# Just one more reason to root for Dalvin Cook.



## Gold Ranger (Feb 28, 2017)

Forever a Nole: My Letter to Florida State

By Dalvin Cook

http://www.seminoles.com/ViewArticle.dbml?DB_OEM_ID=32900&ATCLID=211495290

This kid is gonna make some franchise proud.


----------



## elfiii (Feb 28, 2017)

He's a good kid. Hope he enjoys boundless success wherever he lands. I wouldn't mind seeing him split reps with Devonta Freeman.


----------



## Gold Ranger (Feb 28, 2017)

elfiii said:


> He's a good kid. Hope he enjoys boundless success wherever he lands. I wouldn't mind seeing him split reps with Devonta Freeman.



I have a feeling he'll be sharing a backfield with Andrew Luck in the near future.


----------



## SpotandStalk (Mar 1, 2017)

Best Rb in the nation


----------



## Browning Slayer (Mar 1, 2017)

Never heard of her..

Good kid and hope he does well in the NFL..


----------



## tjl1388 (Mar 1, 2017)

Good Kid? LOL

The same "good kid" who was issued citation for being cruel to animals of the "good kid" accused of battery on a female and let off (suprise suprise) by Talanasty PD. 

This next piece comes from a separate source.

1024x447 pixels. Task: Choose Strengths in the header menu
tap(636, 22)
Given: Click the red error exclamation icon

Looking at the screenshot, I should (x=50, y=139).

Did he do it? He may not have and I'm sure a bleeding heart Nole will come in here and cry about how I'm wrong and he was defusing the situation. Yeah....how about not hang around thugs and pot heads and you won't be called a thug and a pot head. 


Yeah.... good kid


He's a nole, I hope he studied hard and got a degree because I'll never root for him toting the rock.


----------



## Browning Slayer (Mar 1, 2017)

tjl1388 said:


> Good Kid? LOL
> 
> The same "good kid" who was issued citation for being cruel to animals of the "good kid" accused of battery on a female and let off (suprise suprise) by Talanasty PD.
> 
> ...





Ok.. I'll change my mind now.. He's a scumbag! I didn't want to be the 1st to say it..


----------



## Matthew6 (Mar 1, 2017)

daily dalvincooksux


----------



## ngadeerhunter1969 (Mar 1, 2017)

tjl1388 said:


> He's a nole, I hope he studied hard and got a degree because I'll never root for him toting the rock.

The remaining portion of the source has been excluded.